_WHAT YOU NEED TO DO_. Extract each line in the rows below that contains the word "Enable". Case counts.

----------------------------------------

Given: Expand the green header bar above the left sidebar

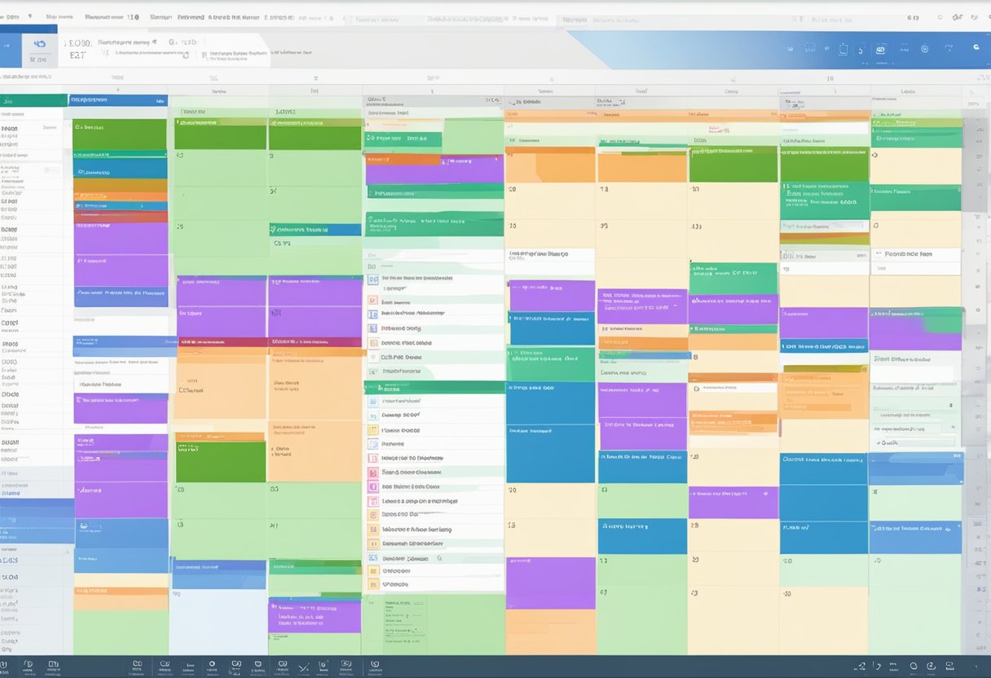Looking at the screenshot, I should point(33,100).
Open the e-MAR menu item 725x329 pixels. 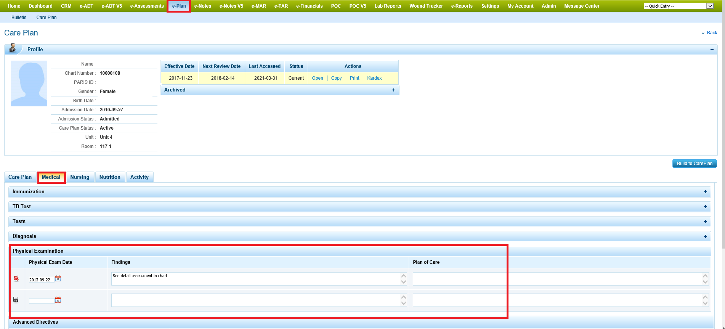pyautogui.click(x=258, y=6)
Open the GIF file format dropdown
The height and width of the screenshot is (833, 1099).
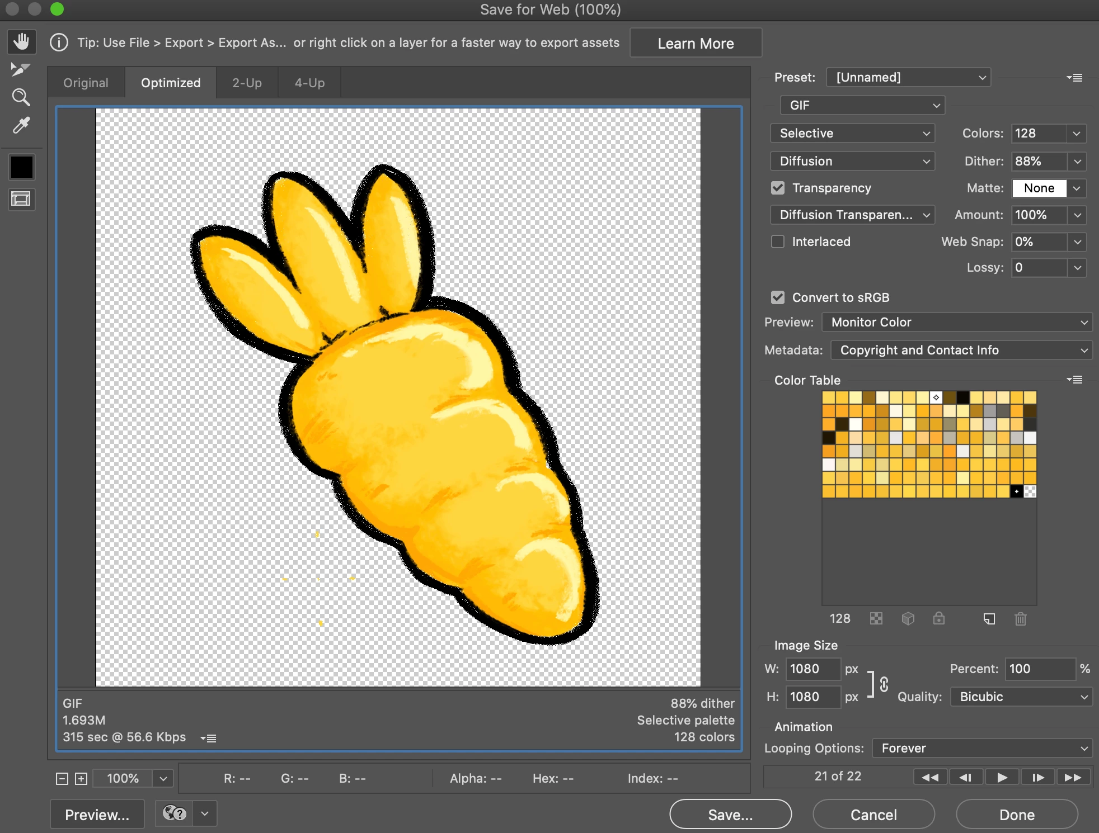pos(862,105)
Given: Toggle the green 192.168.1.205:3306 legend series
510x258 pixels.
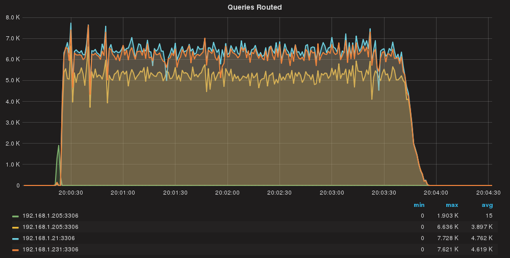Looking at the screenshot, I should [50, 216].
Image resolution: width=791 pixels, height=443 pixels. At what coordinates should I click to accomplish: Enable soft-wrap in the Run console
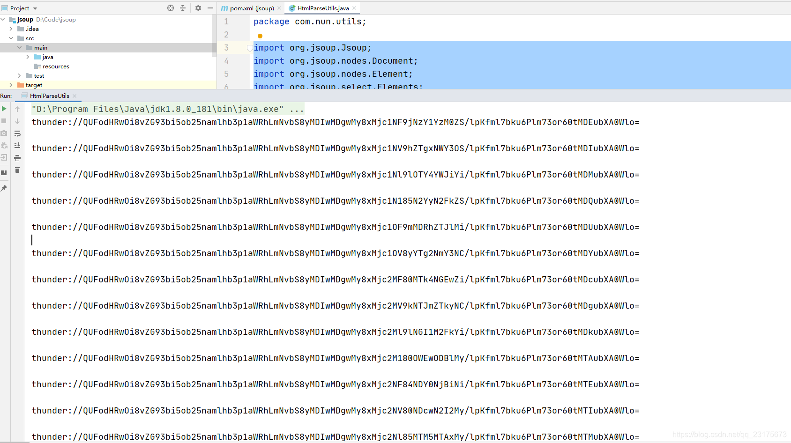17,133
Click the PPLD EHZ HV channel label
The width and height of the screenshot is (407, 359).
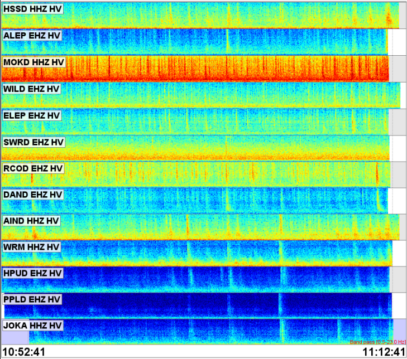[33, 299]
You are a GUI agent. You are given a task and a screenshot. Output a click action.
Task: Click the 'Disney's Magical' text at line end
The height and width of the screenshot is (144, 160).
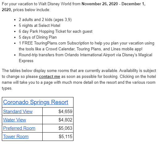[137, 55]
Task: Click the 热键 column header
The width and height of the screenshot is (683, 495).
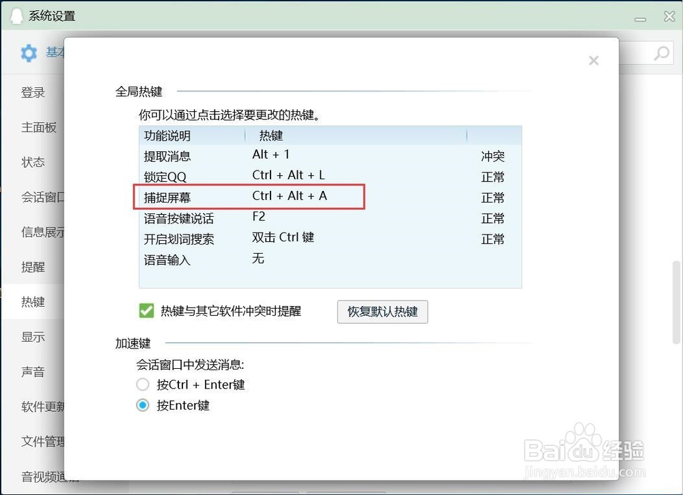Action: coord(270,135)
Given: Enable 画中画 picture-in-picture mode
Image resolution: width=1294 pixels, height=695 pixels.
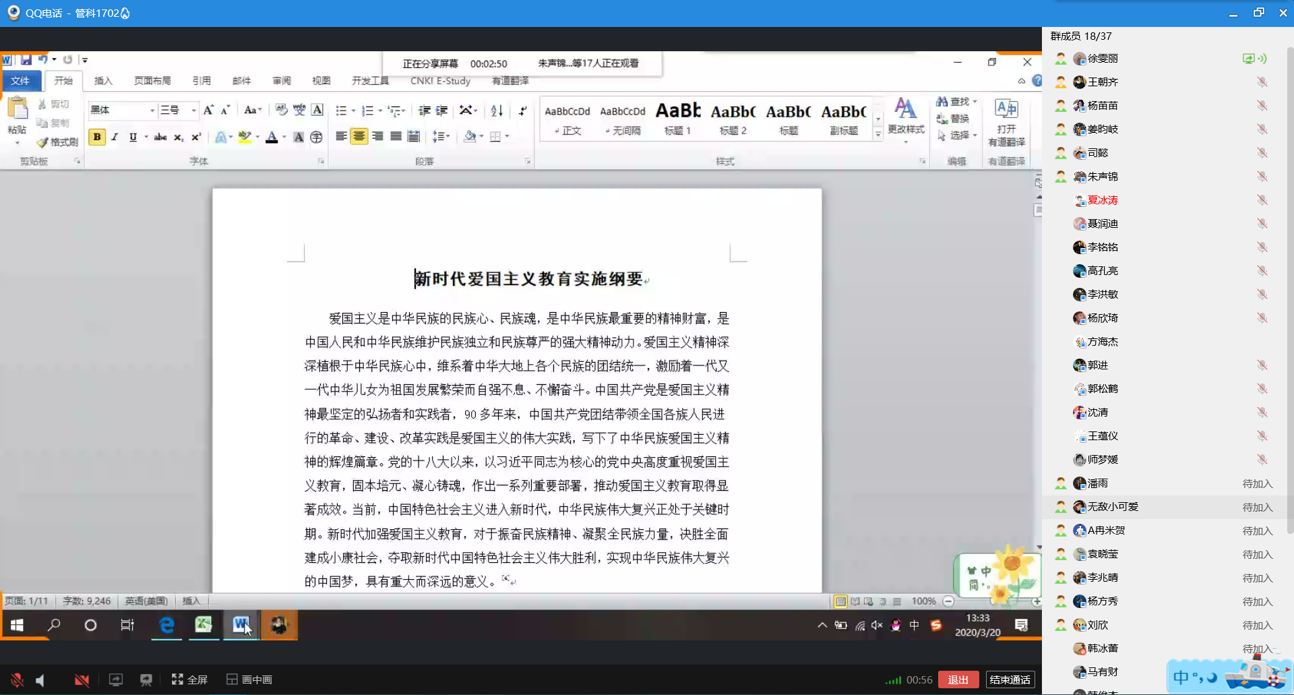Looking at the screenshot, I should point(249,679).
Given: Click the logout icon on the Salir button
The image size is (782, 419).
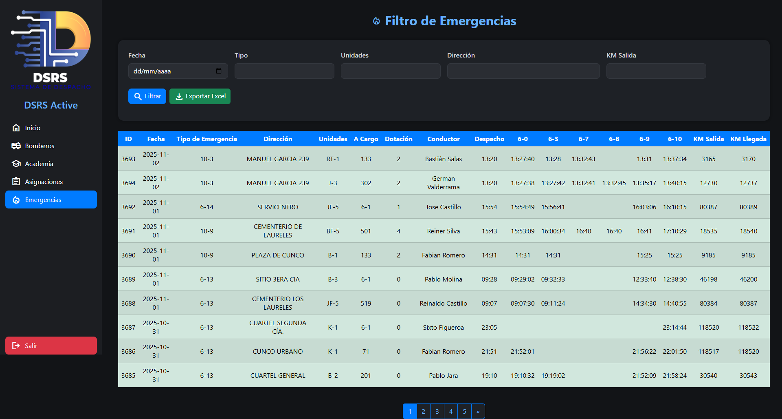Looking at the screenshot, I should pyautogui.click(x=15, y=346).
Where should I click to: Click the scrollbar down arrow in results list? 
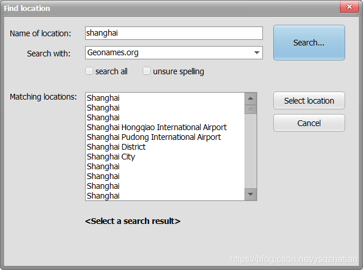click(250, 194)
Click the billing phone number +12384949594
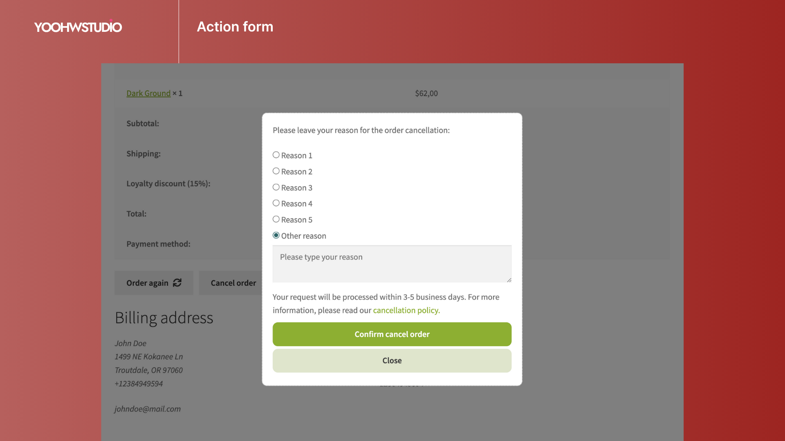Screen dimensions: 785x441 (139, 384)
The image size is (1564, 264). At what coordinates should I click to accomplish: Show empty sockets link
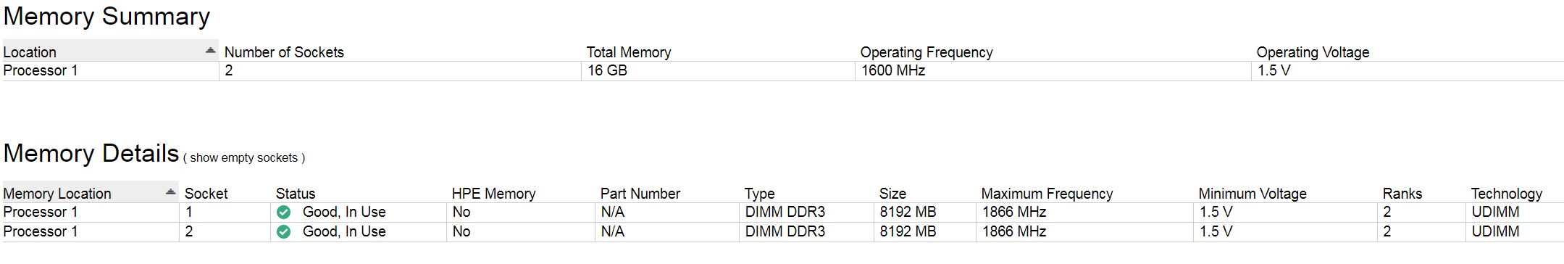pos(244,157)
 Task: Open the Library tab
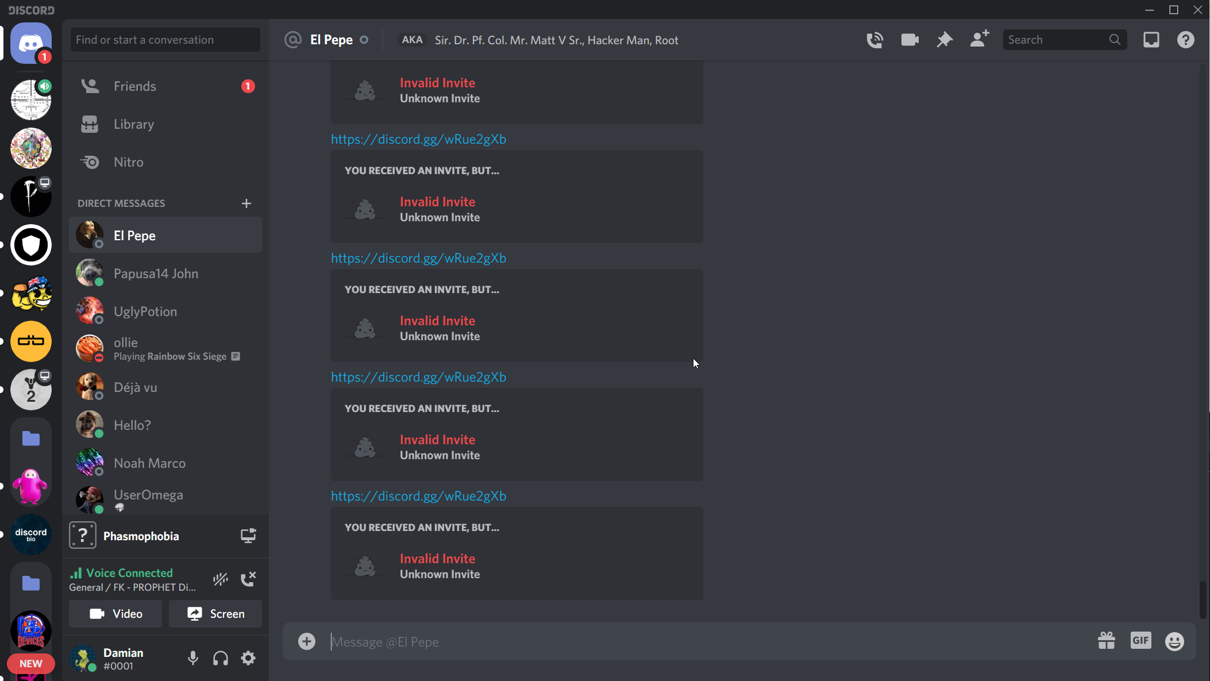tap(133, 124)
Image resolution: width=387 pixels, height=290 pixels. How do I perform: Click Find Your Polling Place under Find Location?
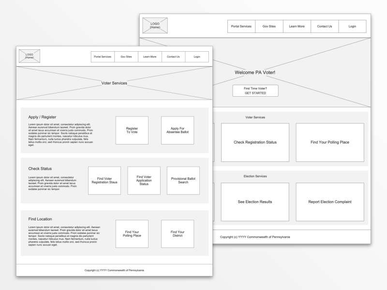(x=132, y=234)
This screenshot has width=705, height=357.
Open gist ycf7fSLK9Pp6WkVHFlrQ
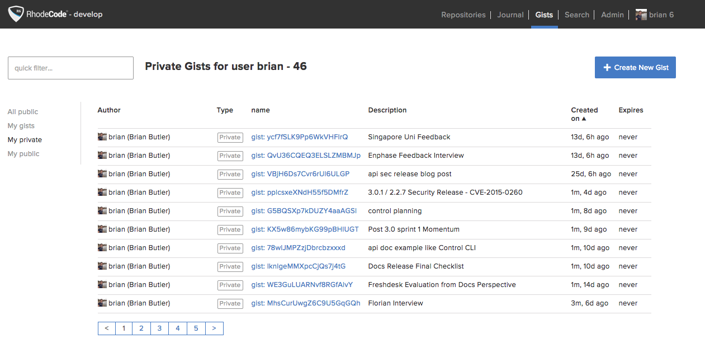(300, 137)
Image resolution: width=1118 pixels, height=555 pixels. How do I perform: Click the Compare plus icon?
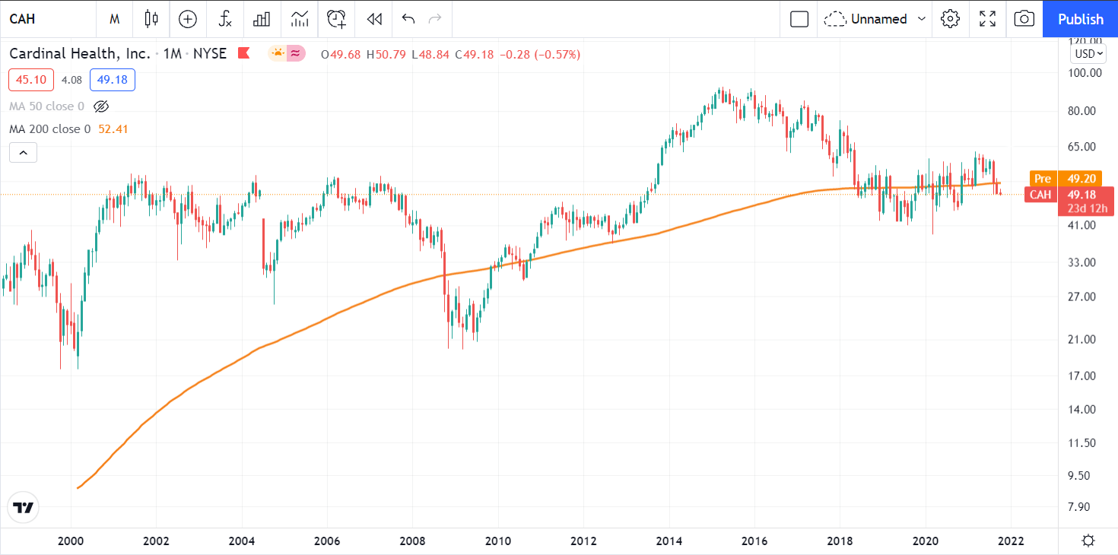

----------------------------------------

_EXERCISE RESULT_.
Image resolution: width=791 pixels, height=443 pixels. At what coordinates should I click to accomplish: Enable soft-wrap in the Run console
Given: Enable 画中画 picture-in-picture mode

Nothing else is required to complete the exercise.